Sleeping horror
This may look like a perfectly ordinary hot water tank. The builders who found it thought that's what it was, at first. The first clue as to its true nature was the lack of water pipes leading to or from it, or any sign that there had ever been any. When they realised that there seemed to be a long-disconnected telephone cable leading to the device they, very sensibly, became alarmed and called the police.

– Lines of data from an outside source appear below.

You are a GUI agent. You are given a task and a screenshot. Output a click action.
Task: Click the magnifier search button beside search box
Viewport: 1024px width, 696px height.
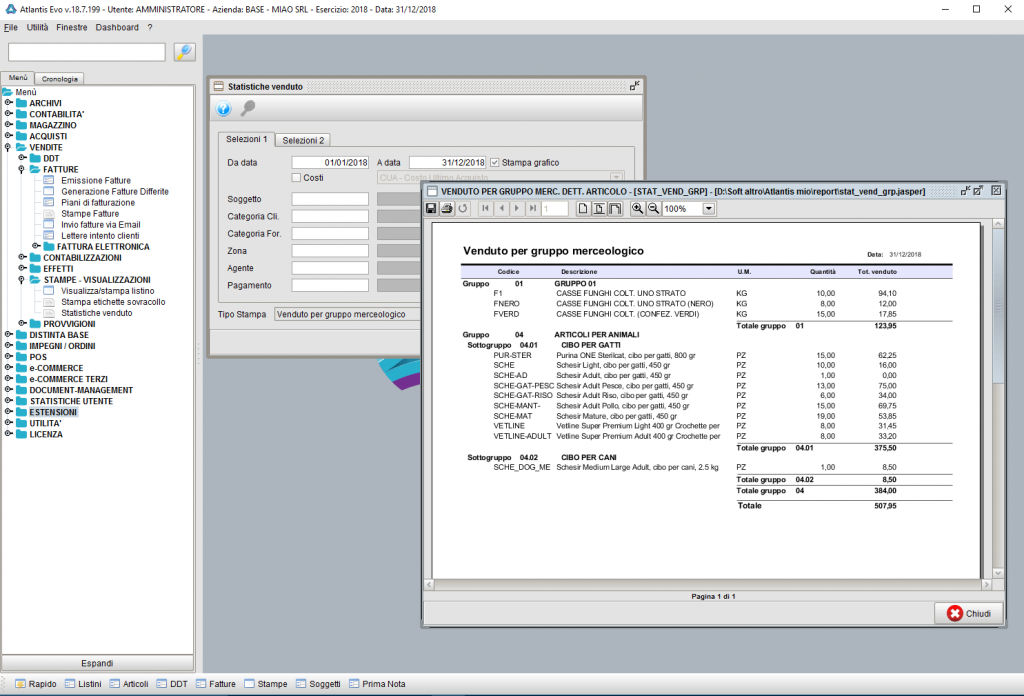[184, 52]
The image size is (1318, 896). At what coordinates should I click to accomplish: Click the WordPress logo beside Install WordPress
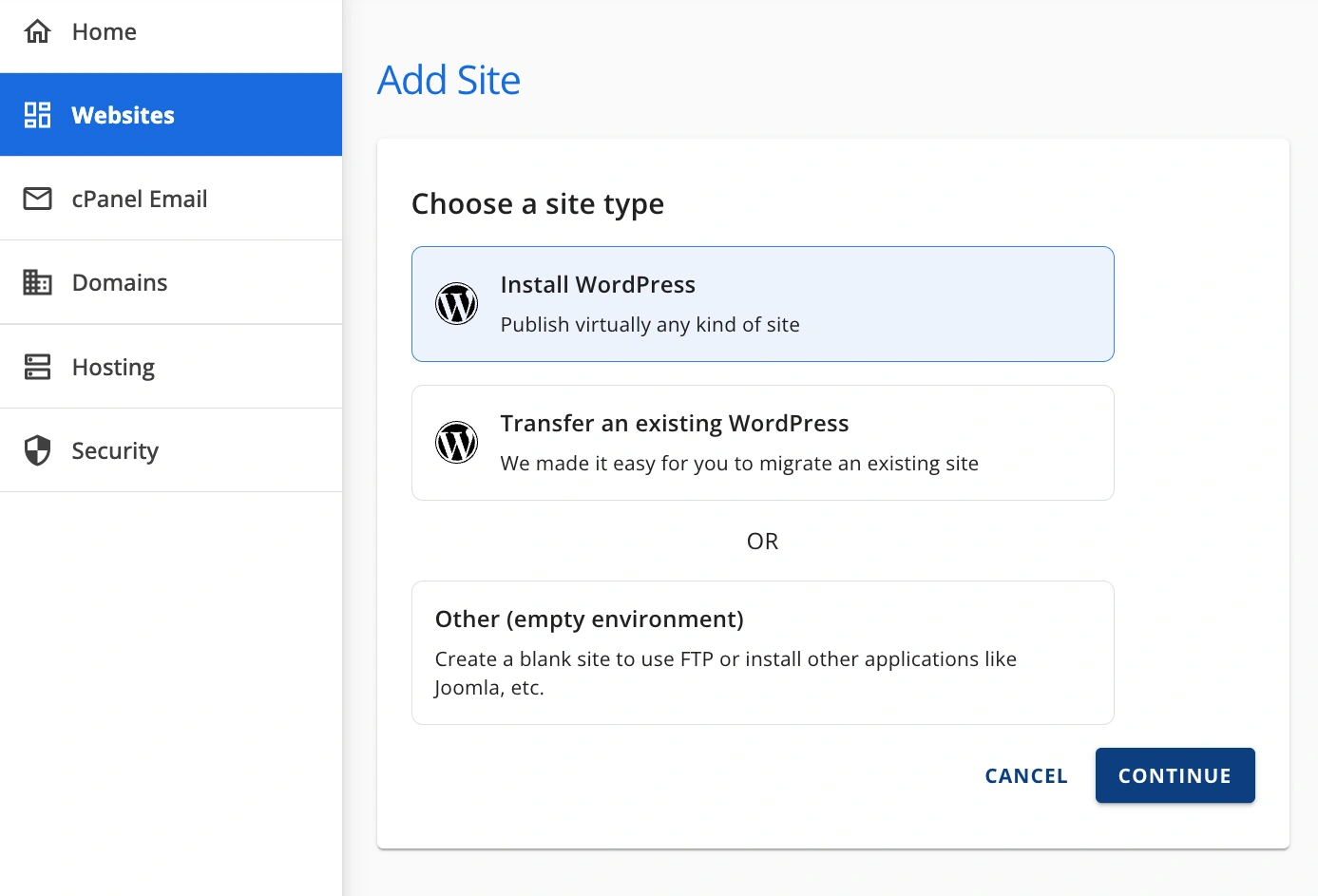click(456, 304)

It is not, of course, a hot water tank: it is a lightly-modified B43, apparently dialled to its maximum yield of approximately 1Mt. The device seems to have been intended to be triggered in the event that it did not hear a dial tone on the phone connection over a period of a little longer than a week: fairly obviously it was intended that it should detonate in the event of a successful invasion when, either through enemy action disrupting the telephone network or intentionally on the part of the remaining defenders, its inverse dead-man's handle would trigger it.
In the case of this device the clock mechanism appears to have stuck at some point thus causing it, against its designers' intentions, to have failed safe. In any case various components of the device have decayed over time and with lack of maintenance and it is mostly safe now: even if it could still be triggered the yield would be only a few tens of kt at most. More likely it would fizzle, dumping radioactive debris over a few hundred square metres.
No record of the existence of the phone connection exists. It is to be hoped that this was a single, forgotten device and that more are not still waiting, checking daily for dial-tone on phone connections no-one now remembers exist.